### Task requirements
Rewrite everything from the line containing "You are a GUI" down to the end of the records, substituting "tap" for "click" and keeping all else the same. Leave the pictures out of your answer.

[Data items]
·····

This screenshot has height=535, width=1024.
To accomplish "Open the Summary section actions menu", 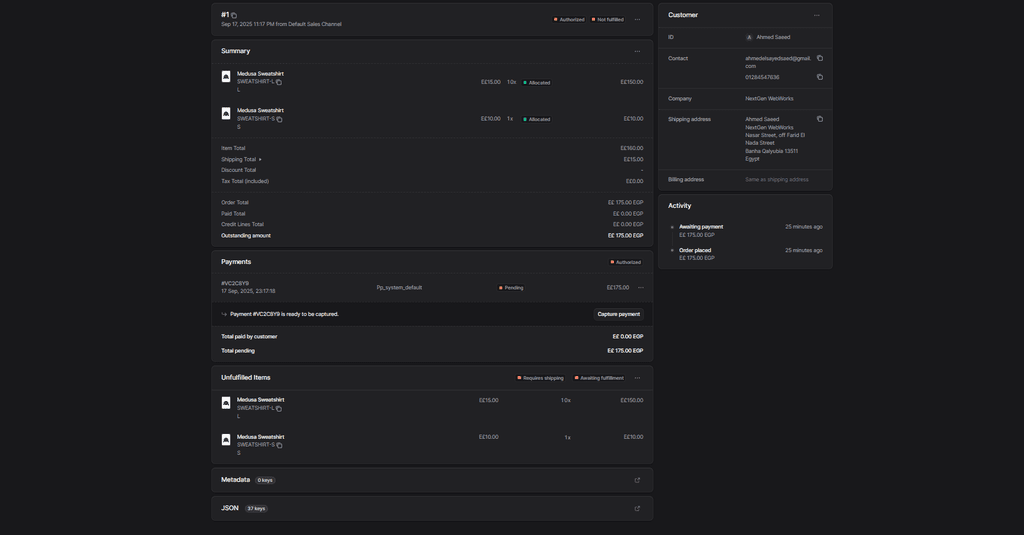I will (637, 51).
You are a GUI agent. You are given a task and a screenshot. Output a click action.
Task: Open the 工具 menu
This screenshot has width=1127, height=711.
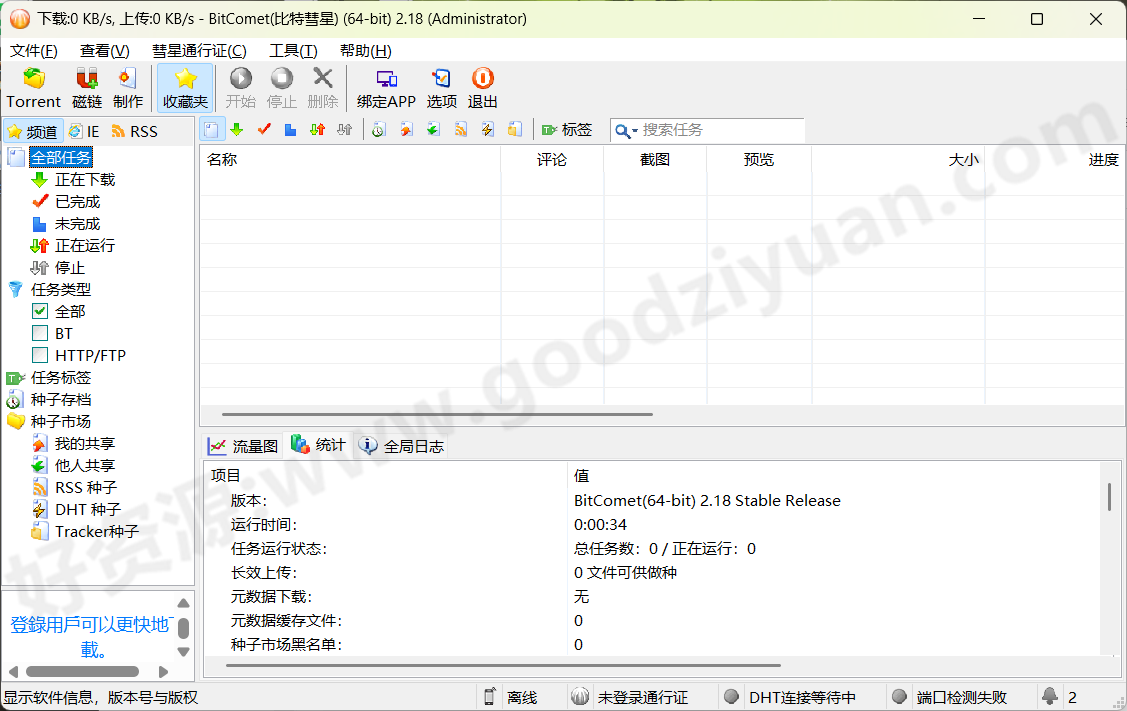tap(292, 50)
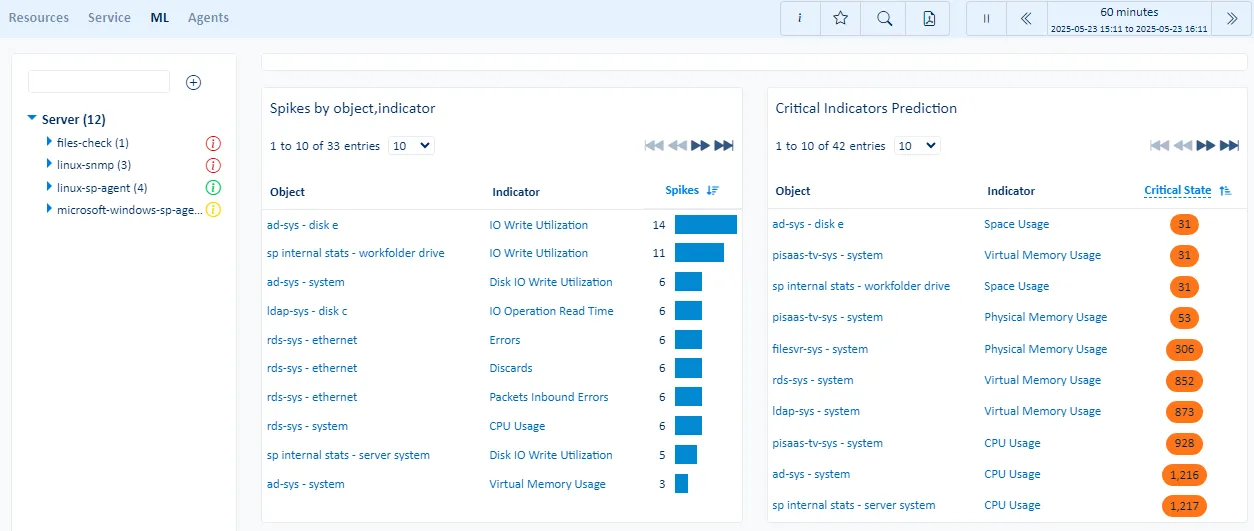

·····

### Response below
You are a GUI agent. You are given a task and a screenshot. Output a tap action.
Task: Open the 工具 menu
This screenshot has width=1127, height=711.
tap(292, 50)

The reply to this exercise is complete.